Pasal 116 ayat (2) apabila tindak pidana lingkungan hidup sebagaimana dimaksud pada ayat (1) dilakukan oleh orang yang berdasarkan hubungan kerja atau berdasarkan hubungan lain yang bertindak dalam lingkup kerja badan usaha, sanksi pidana dijatuhkan terhadap pemberi perintah atau pemimpin dalam tindak pidana tersebut tanpa memperhatikan tindak pidana tersebut dilakukan secara sendiri atau bersama-sama.

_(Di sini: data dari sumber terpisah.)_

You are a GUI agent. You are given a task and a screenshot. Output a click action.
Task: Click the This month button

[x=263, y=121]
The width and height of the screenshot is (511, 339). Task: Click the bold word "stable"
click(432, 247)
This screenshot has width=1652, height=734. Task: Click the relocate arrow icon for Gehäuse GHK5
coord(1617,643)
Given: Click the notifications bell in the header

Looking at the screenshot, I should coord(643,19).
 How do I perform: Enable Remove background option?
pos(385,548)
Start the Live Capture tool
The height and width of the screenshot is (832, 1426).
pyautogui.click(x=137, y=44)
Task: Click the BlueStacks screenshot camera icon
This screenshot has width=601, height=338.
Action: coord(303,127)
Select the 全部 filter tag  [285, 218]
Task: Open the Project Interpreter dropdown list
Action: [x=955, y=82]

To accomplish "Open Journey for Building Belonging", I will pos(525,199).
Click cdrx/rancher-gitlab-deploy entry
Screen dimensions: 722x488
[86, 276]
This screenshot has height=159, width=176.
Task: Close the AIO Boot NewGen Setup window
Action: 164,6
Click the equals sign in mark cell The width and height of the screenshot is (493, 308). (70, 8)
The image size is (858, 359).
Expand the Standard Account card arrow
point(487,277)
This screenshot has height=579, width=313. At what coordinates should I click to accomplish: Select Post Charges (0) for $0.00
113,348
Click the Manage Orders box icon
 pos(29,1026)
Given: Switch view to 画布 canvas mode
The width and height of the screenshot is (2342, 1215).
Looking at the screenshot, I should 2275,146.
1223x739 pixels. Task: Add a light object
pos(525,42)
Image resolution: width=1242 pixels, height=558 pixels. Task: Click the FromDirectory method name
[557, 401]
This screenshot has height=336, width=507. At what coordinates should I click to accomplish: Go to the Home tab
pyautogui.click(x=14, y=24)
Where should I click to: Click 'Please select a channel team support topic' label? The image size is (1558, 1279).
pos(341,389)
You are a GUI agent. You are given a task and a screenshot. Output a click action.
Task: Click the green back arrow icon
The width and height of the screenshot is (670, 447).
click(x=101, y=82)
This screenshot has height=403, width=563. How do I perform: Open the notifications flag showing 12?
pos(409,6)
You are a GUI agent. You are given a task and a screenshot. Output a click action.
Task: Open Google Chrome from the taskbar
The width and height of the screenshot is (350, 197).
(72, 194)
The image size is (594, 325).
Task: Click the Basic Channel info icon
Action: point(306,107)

Kemudian pelanggaran pidana dalam Undang Undang No.41 Tahun 1999 tentang kehutanan Pasal 50 ayat (3) setiap orang dilarang membakar hutan, selanjutnya Pasal 79 ayat (3) mengatur tentang tindak pidana kehutanan menyatakan barang siapa dengan sengaja melanggar ketentuan sebagaimana dimaksud dalam Pasal 50 ayat (3) huruf d, diancam dengan pidana penjara paling lama 15 tahun dan denda paling banyak Rp5 miliar.

Mengenai pertanggungjawaban tindak pidana kebakaran bisa merujuk pada Peraturan Pemerintah No.4 Tahun 2001 tentang pengendalian kerusakan dan atau pencemaran lingkungan hidup yang berkaitan dengan kebakaran hutan dan atau lahan, dalam Pasal 13 dan Pasal 15.

Berdasarkan Peraturan Pemerintah No.4/2001 Pasal 13 menyatakan setiap penanggung jawab usaha yang usahanya dapat menimbulkan dampak besar dan penting terhadap kerusakan dan atau pencemaran lingkungan hidup yang berkaitan dengan kebakaran hutan dan atau lahan wajib mencegah terjadinya kebakaran hutan dan atau lahan di lokasi usahanya

Sedangkan Pasal 15 menyatakan penanggung jawab usaha sebagaimana dimaksud dalam Pasal 13 wajib melakukan pemantauan untuk mencegah terjadinya kebakaran hutan dan atau lahan di lokasi usahanya dan melaporkan hasilnya secara berkala sekurang-kurangnya enam bulan sekali yang dilengkapi dengan data penginderaan jauh dari satelit kepada Gubernur/ Bupati/Wali Kota dengan tembusan kepada instansi teknis dan instansi yang bertanggung jawab.

Dengan banyaknya aturan tersebut, menurut Direktur Walhi Sumsel, tidak ada alasan bagi aparat hukum dan pemerintah daerah untuk membiarkan pelanggaran yang dilakukan perusahaan yang berakibat fatal terhadap lingkungan hidup dan kesehatan, serta masyarakat tidak lagi "dihantui" gangguan kabut asap setiap musim kemarau tiba pada kurun waktu April-Oktober.